*Exercício curto 1:*
Nos registros, reescreva o trecho que vai da linha que contém "Screen dimensions: 1240x700" até a linha que contém "Open the tweet's three-dot more options menu", trocando "Size" por "Weight" e mantendo todo o resto inalterado. Não inclua as imagens na resposta.

*Trecho fornecido:*
A transição energética no mar é um dos desafios mais estratégicos e urgentes para a economia global, assumindo relevância tão crítica quanto a transição em terra firme. O transporte marítimo, responsável por cerca de 80% do comércio mundial de mercadorias, consome 400 milhões de toneladas de óleo combustível por ano e responde por aproximadamente 3% das emissões globais de gases de efeito estufa (GEE), com tendência de crescimento se não forem adotadas medidas robustas. O setor, portanto, está no centro tanto da sustentabilidade quanto da competitividade internacional.
Desafios ambientais ampliados e impactos cumulativos
O impacto ambiental do transporte marítimo vai além das emissões de CO₂. O setor também emite óxidos de enxofre (SOx), nitrogênio (NOx) e gases fluorados, contribuindo para a acidificação dos oceanos, a degradação da camada de ozônio e a perda de biodiversidade marinha. Efeitos cumulativos, como vazamentos de combustíveis alternativos (amônia verde, metanol, hidrogênio), podem agravar a situação de ecossistemas sensíveis, como recifes de corais e bancos de pesca.
Apesar de ser o modo mais eficiente em termos de emissões por tonelada-quilômetro transportada, o aumento do tráfego marítimo e o uso de biocombustíveis de baixa qualidade podem intensificar a poluição local e regional, comprometendo a saúde dos oceanos e a segurança alimentar global. O monitoramento ambiental em tempo real e mecanismos de compensação ambiental são fundamentais para mitigar esses riscos.
Complexidade tecnológica e inovação
A descarbonização do setor exige soluções tecnológicas específicas, como:
- Motores multicombustíveis: capazes de operar com etanol, metanol, amônia verde e biocombustíveis.
- Sistemas híbridos: combinação de energia eólica, solar e baterias para navegação oceânica.
- Biocombustíveis marítimos: resistentes à salinidade e variações térmicas, com potencial de redução de 78-85% nas emissões de CO₂eq, mas ainda enfrentam desafios de escala e custo.
A digitalização e a automação também estão transformando o setor, oferecendo oportunidades para aumentar a eficiência operacional e reduzir custos. No entanto, a dependência tecnológica e a necessidade de investimentos em infraestrutura portuária e energética são barreiras significativas.

*Os dados:*
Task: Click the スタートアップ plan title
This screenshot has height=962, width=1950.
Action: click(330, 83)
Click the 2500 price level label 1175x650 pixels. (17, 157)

...

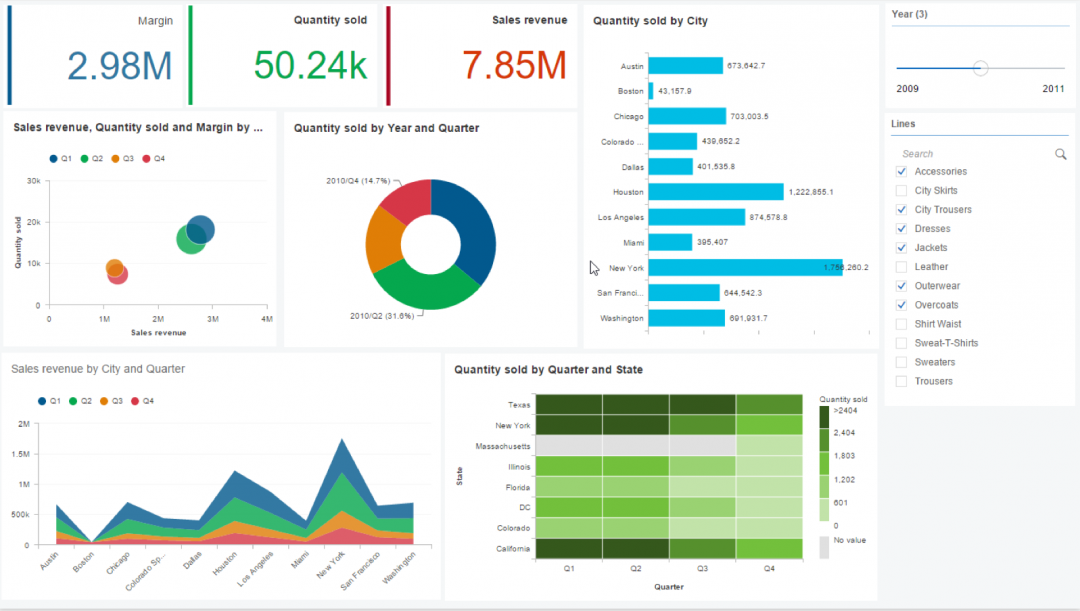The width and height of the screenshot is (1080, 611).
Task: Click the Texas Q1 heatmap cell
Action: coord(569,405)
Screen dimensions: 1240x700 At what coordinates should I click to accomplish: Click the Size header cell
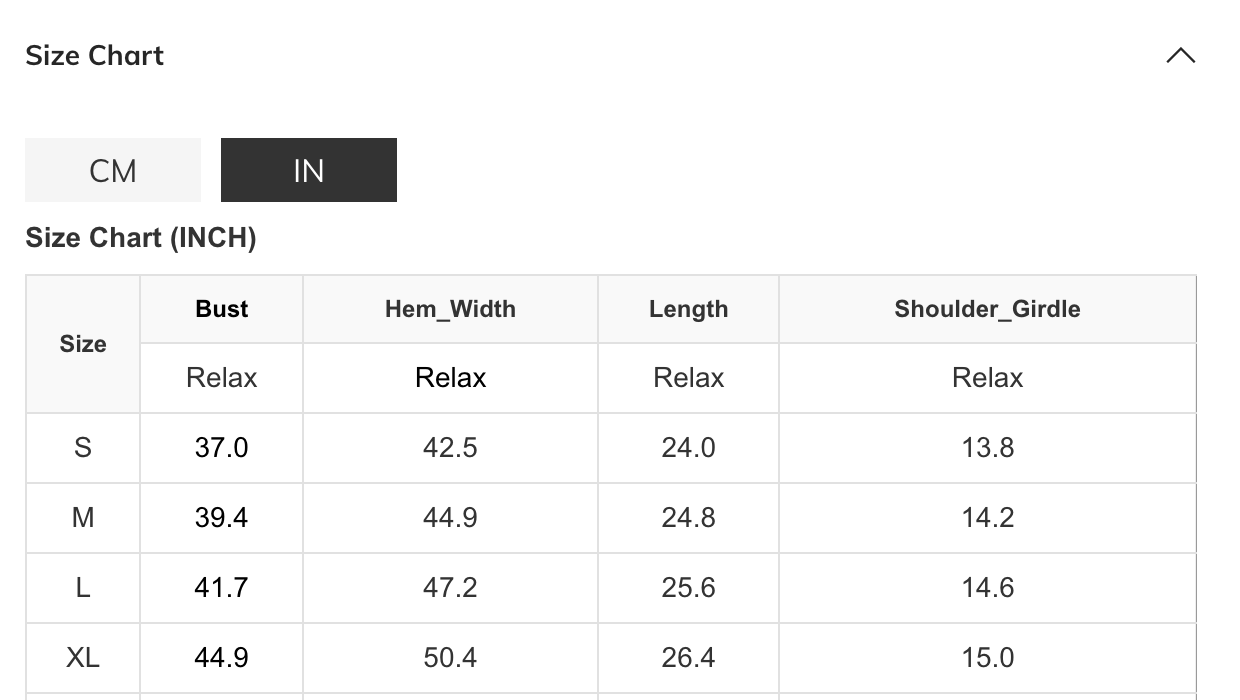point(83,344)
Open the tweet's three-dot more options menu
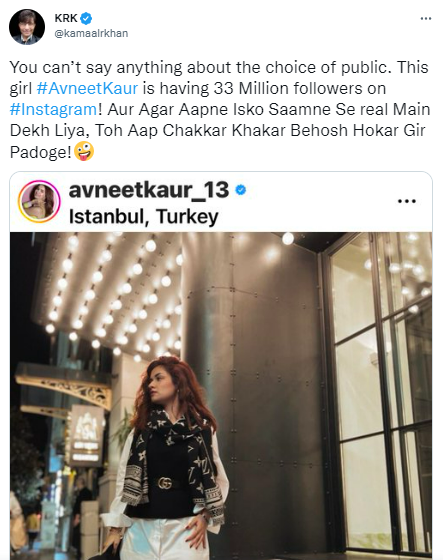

*Exercício curto 2:*
Indique se cada afirmação abaixo está de acordo com o texto sobre a transição energética no mar, respondendo sim ou não e citando as palavras decisivas do texto. (a) O transporte marítimo responde por cerca de 80% do comércio mundial de mercadorias. (b) O setor é responsável por aproximadamente 10% das emissões globais de gases de efeito estufa. (c) Os biocombustíveis marítimos já superaram os desafios de escala e custo.

*Resposta 1:*
Screen dimensions: 1240x700 At what coordinates should I click to accomplish: Click the Weight header cell
point(83,344)
Open the tweet's three-dot more options menu

*Resposta 2:*
(a) Sim: "responsável por cerca de 80% do comércio mundial de mercadorias".
(b) Não: "responde por aproximadamente 3% das emissões globais de gases de efeito estufa (GEE)".
(c) Não: "mas ainda enfrentam desafios de escala e custo".